===== Input records =====
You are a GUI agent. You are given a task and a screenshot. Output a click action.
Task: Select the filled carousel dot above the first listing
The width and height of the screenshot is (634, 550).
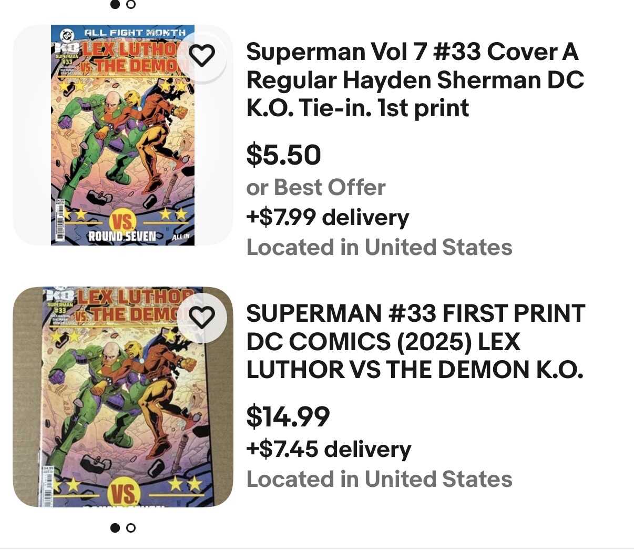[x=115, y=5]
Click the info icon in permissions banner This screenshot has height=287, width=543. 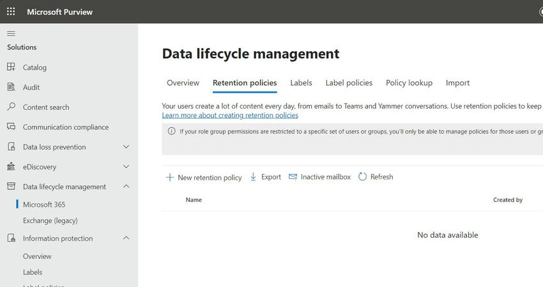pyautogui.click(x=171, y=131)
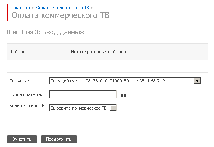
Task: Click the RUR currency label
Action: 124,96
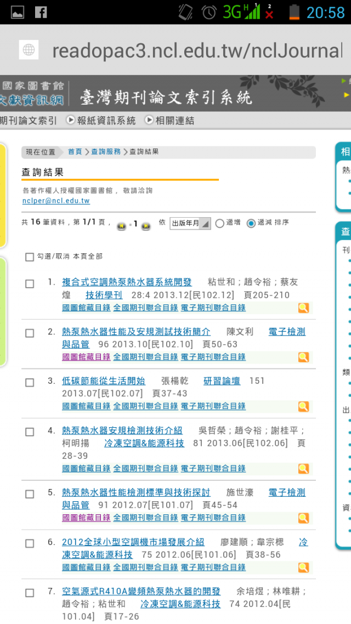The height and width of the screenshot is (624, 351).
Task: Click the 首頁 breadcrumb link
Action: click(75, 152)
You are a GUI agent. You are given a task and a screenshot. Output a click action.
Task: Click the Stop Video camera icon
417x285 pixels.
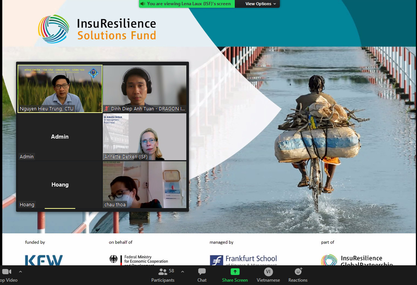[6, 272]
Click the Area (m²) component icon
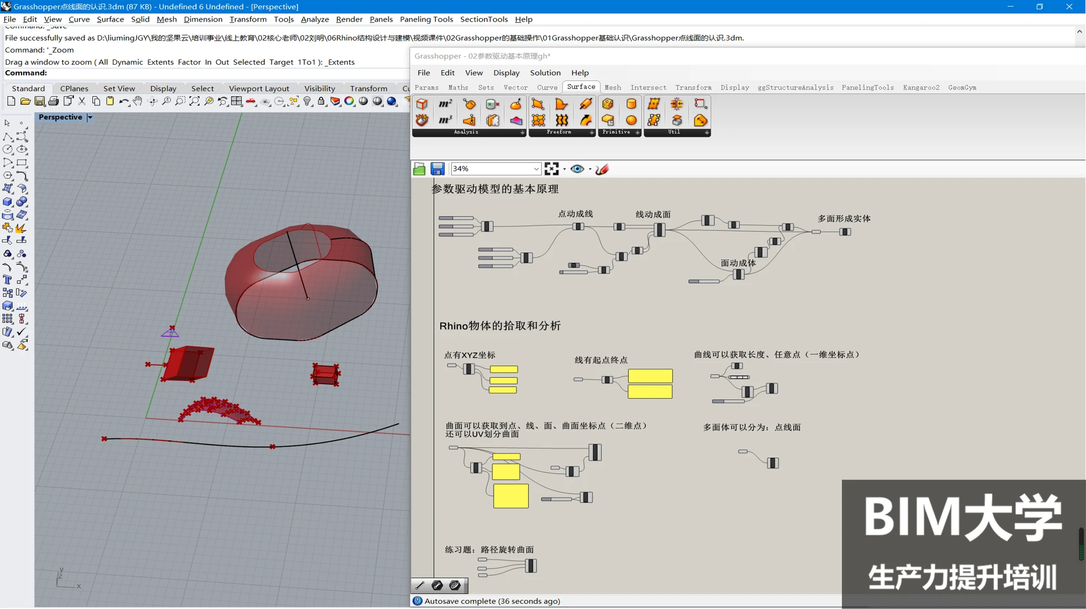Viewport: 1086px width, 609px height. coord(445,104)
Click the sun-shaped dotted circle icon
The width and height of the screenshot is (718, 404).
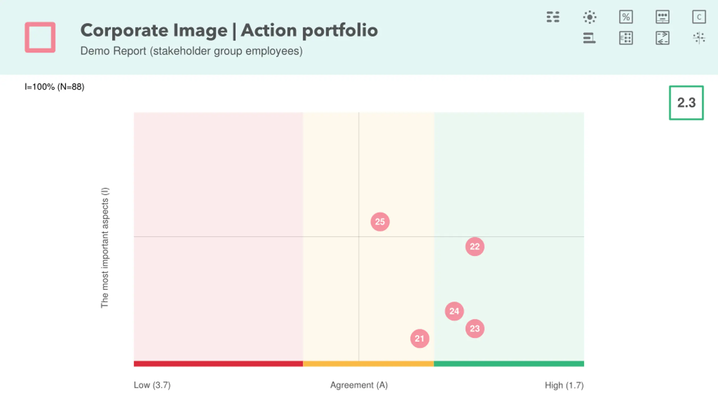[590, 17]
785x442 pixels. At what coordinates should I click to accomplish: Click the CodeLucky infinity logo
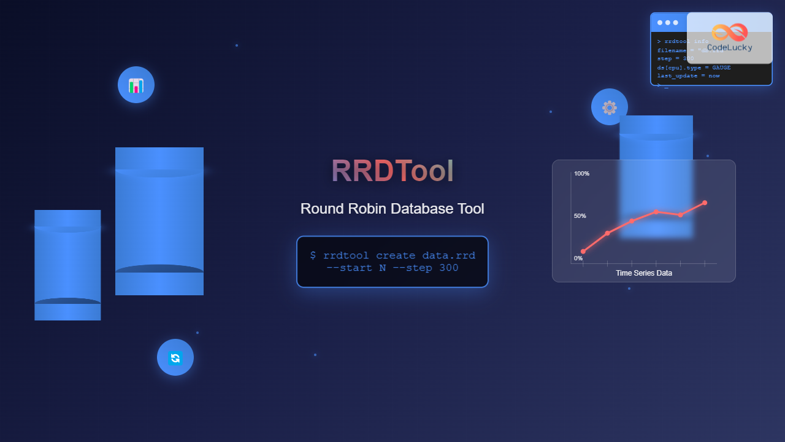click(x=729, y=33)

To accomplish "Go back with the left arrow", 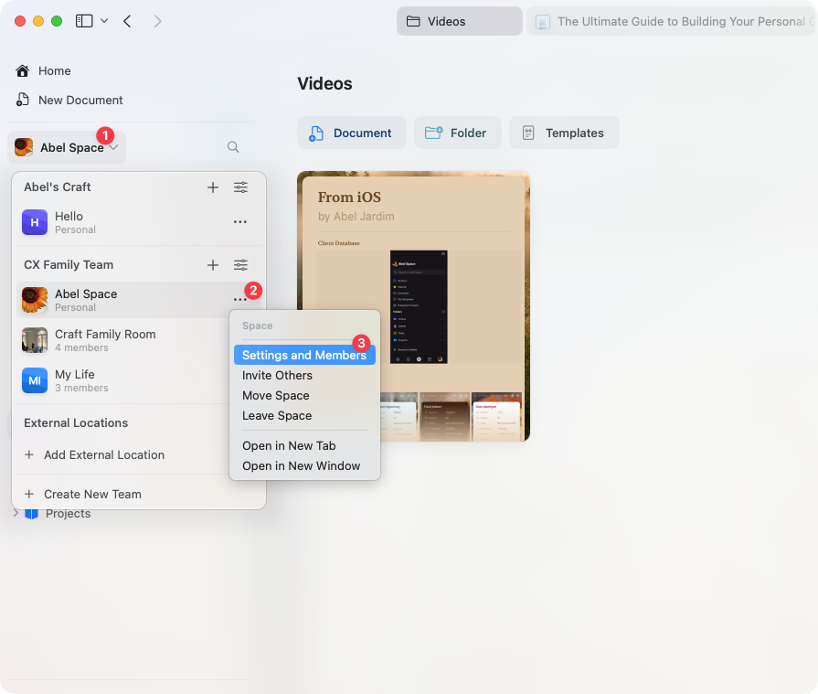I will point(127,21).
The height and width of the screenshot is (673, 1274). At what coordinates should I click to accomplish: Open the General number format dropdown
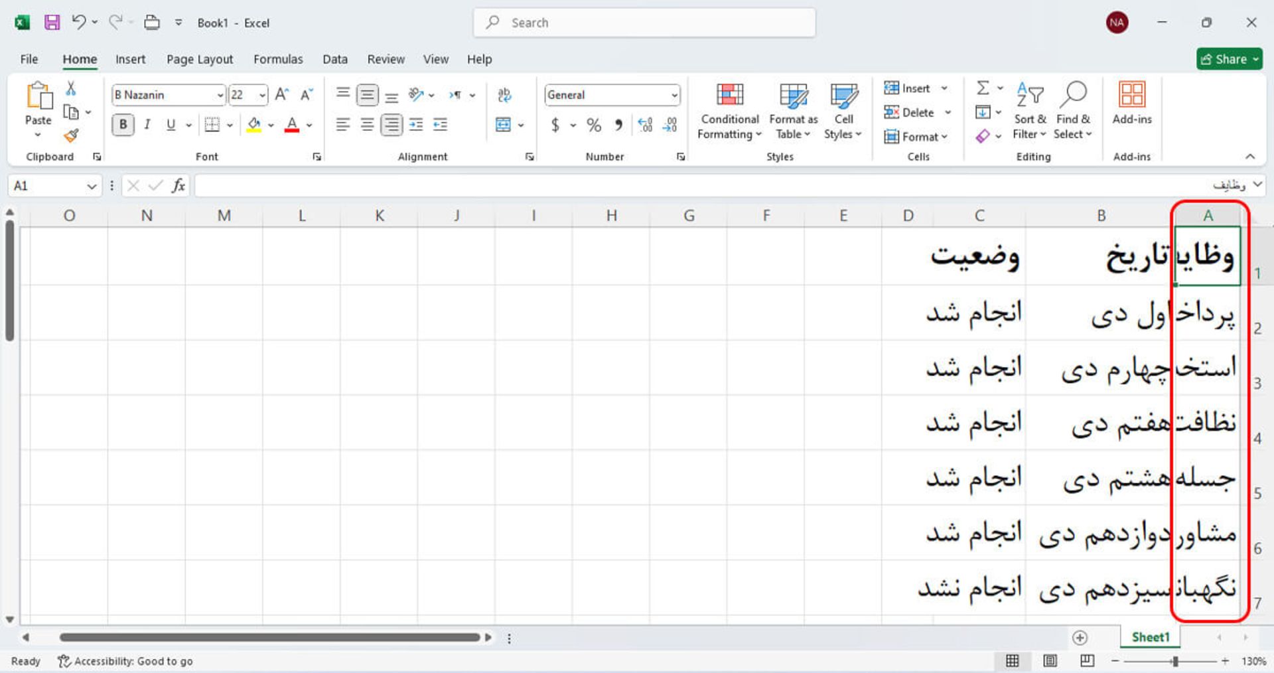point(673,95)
=====
===== Input records =====
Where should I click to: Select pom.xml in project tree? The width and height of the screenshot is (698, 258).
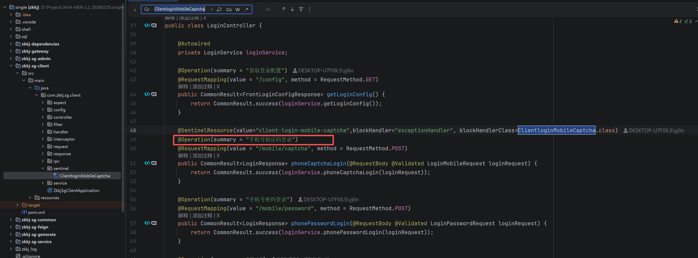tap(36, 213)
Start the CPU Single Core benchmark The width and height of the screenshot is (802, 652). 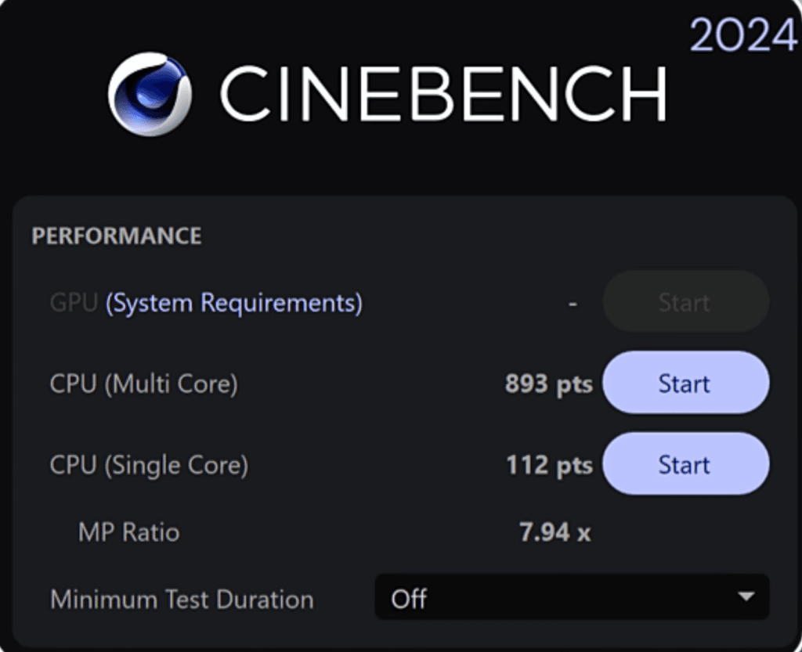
=====
===== Input records =====
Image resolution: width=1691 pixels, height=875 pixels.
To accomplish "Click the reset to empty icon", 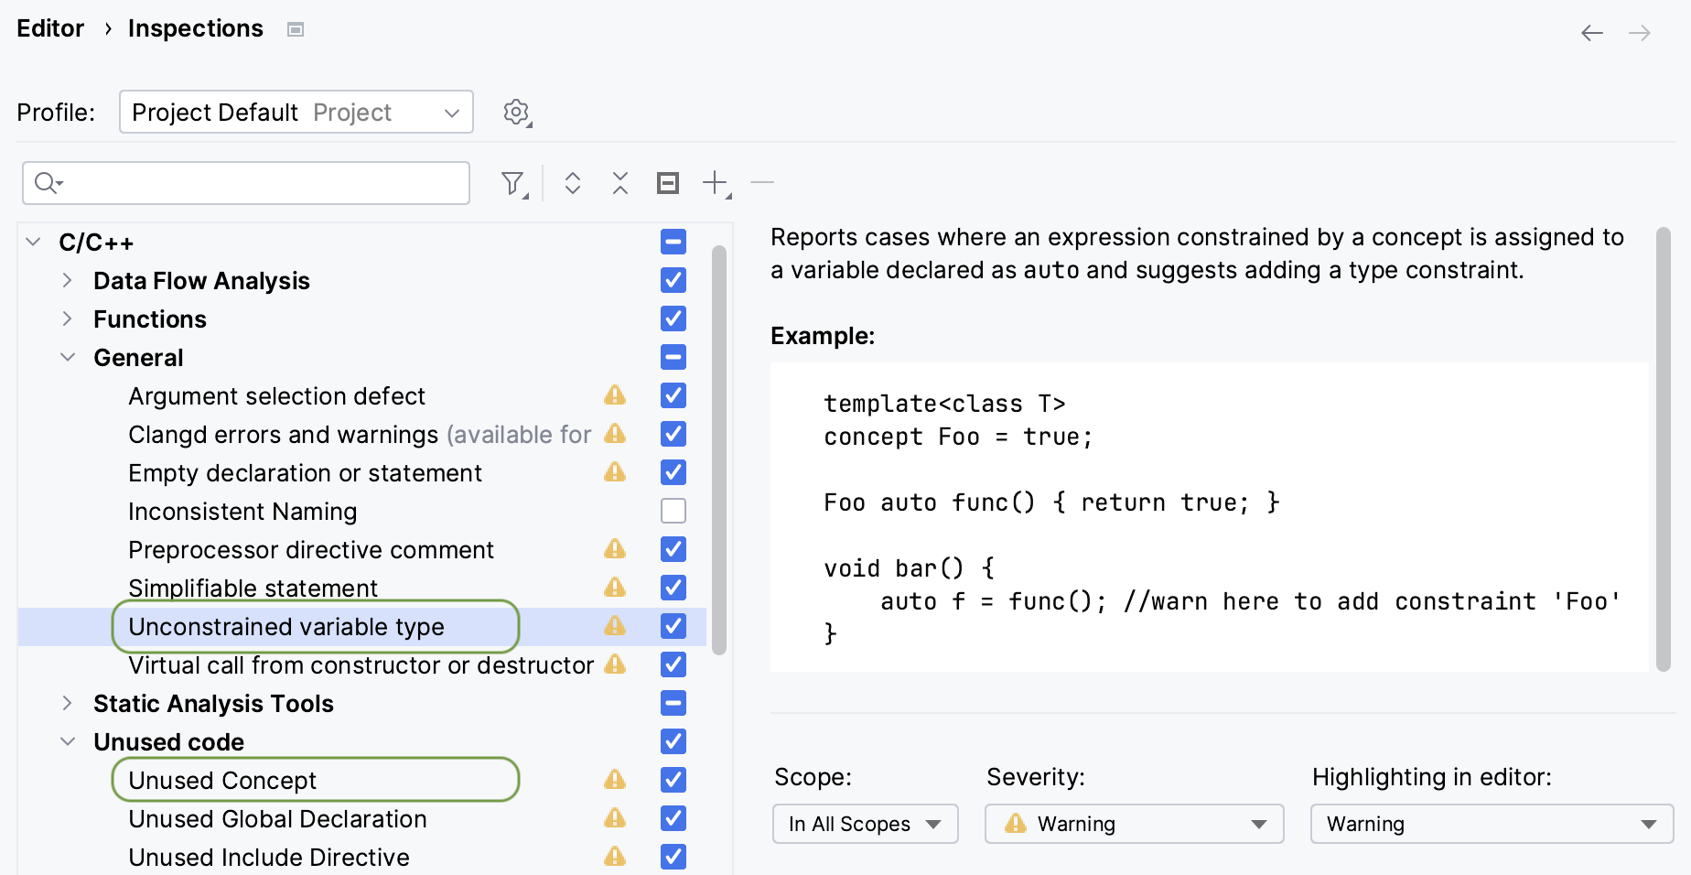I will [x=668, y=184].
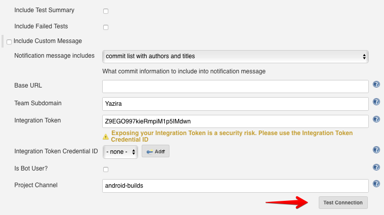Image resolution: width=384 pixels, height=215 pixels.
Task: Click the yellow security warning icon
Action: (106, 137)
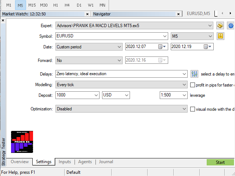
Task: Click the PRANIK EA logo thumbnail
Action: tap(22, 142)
=====
In the stretch of the listing from the line containing "The height and width of the screenshot is (673, 1274)." through the line containing "point(673,95)", swap "dropdown" for "menu" and write those lines out again with nothing else changed. Omit the pictures.

The height and width of the screenshot is (673, 1274). At what coordinates should I click to accomplish: Open the General number format menu
point(673,95)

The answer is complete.